I also spent a couple of hours on the Bilingual Thesaurus, changing the way the selection of languages of origin and citation are handled on the search page. There are so many languages and it had been suggested that higher-level groupings could help ensure users selected all of the appropriate options. So, for example, a new top level group would be ‘Celtic’ and then within this there would be Irish, Old Irish, Scots Gaelic etc. Each group has a checkbox and if you click on it then everything within the group is checked. Clicking again deselects everything, as the screenshot below demonstrates. I think it works pretty well.
I could hardly let a week pass without continuing to work on the HT / OED category linking task, and therefore I spent several further hours working on this. I completed a script that compares all lexemes and their search terms to try and find matches. For this to work I also had to execute a script to generate suitable search terms for the OED data (e.g. variants with / without brackets). The comparison script takes ages to run as it has to compare every word in every unmatched OED category to every word in every unmatched HT category. The script has identified a number of new potential matches that will hopefully be of some use. It also unfortunately identified many OED lexemes that just don’t have any match in the HT data, despite having a ‘GHT date’, which means there should be a matching HT word somewhere. It looks like some erroneous matches might have crept into our matching processes. In some cases the issue is merely that the OED have changed the lexeme so it no longer matches (e.g. making a word plural). But in other cases things look a little weird.
For example, OED 231036 ‘relating to palindrome’ isn’t matched and contains 3 words, none of which are found in the remaining unmatched HT categories (palindrome, palindromic, palindromical). I double-checked this in the database. The corresponding HT category is 219358 ‘pertaining to palindrome’, which contains four words (palinedrome, cancrine, palindromic, palindromical). This has been matched to OED category 194476 ‘crab-like, can be read backwards and forwards’, which contains the words ‘palinedrome, cancrine, palindromic, palindromical’. on further investigation I’d say OED category 194476 ‘crab-like, can be read backwards and forwards’ should actually match HT category 91942 ‘having same form in both directions’ which contains a single word ‘palindromic’. I get the feeling the final matching stages are going to get messy. But this is something to think about next year. That’s all from me for 2018. I wish anyone who is reading this a very merry Christmas.

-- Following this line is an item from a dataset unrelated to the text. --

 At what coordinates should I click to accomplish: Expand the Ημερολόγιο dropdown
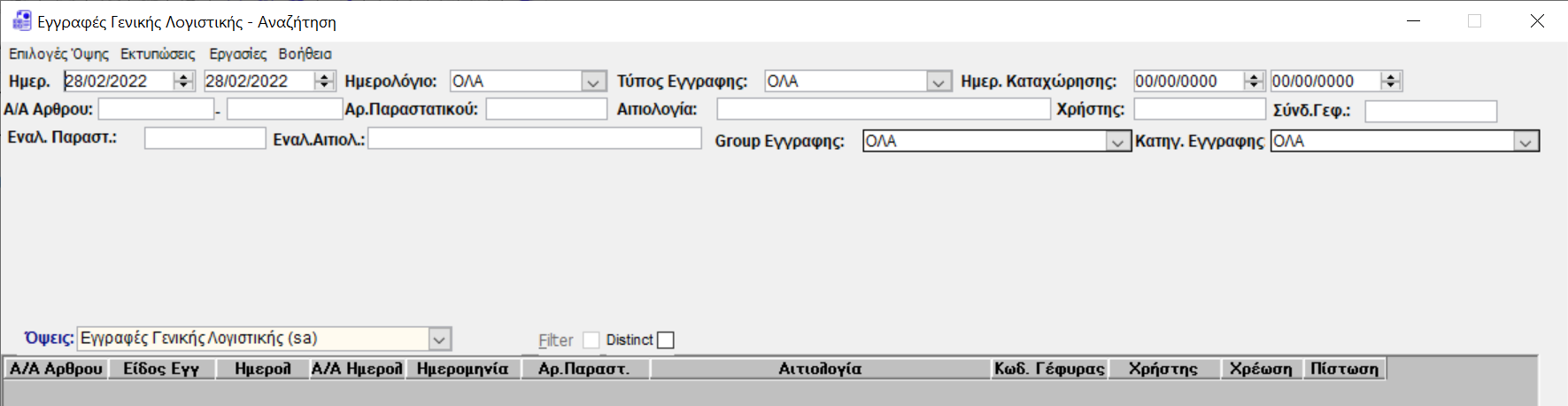coord(593,82)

I continued to work with the Hansard dataset this week, working with Chris McGlashan to get the dataset onto a server. Once it was there I could access the data, but as there are more than 682 million rows of frequency data things were a little slow to query, especially as no indexes were included in the dump. As I don’t have command-line access to the server I needed to ask Chris to run the commands to create indexes, as each index takes several hours to compile. He set on going that indexed the data by year, and after a few hours it had completed, resulting in an 11GB index file. With that in place I could much more swiftly retrieve the data for each year. I’ve let Marc know that this data is now available again, and I just need to wait to hear back from him to see exactly what he wants to do with the dataset.
I spent a fair amount of time this week advising staff on technical aspects of research proposals. It’s the time of year when the students are all away and staff have time to think about such proposals, meaning things get rather busy for me. I created a Data Management Plan for a follow-on project that Bryony Randall in English Literature is putting together. I also started to migrate a project website she had previously set up through WordPress.com onto an instance of WordPress hosted at Glasgow. Her site on WordPress.com was full of horribly intrusive adverts that did not give a good impression and really got in the way, and moving to hosting at Glasgow will stop this, and give the site a more official looking URL. It will also ensure the site can continue to be hosted in future, as free commercial hosting is generally not very reliable. I hope to finish the migration next week. I also responded to a query about equipment from Joanna Kopaczyk, discussed a couple of timescale issues with Thomas Clancy and gave some advice to Karen Lury from TFTS about video formats and storage requirements. I also met with Clara Cohen to discuss her Data Management Plan.
Also this week I sorted out my travel arrangements for the DH2019 conference and updated the site layout slightly for the DSL website, and on Wednesday I attended the English Language and Linguistics Christmas lunch, which was lovely. I also continued with my work on the HT / OED category linking, ticking off another batch of matches, which takes us down to 1894 unmatched OED categories that have words and a part of speech.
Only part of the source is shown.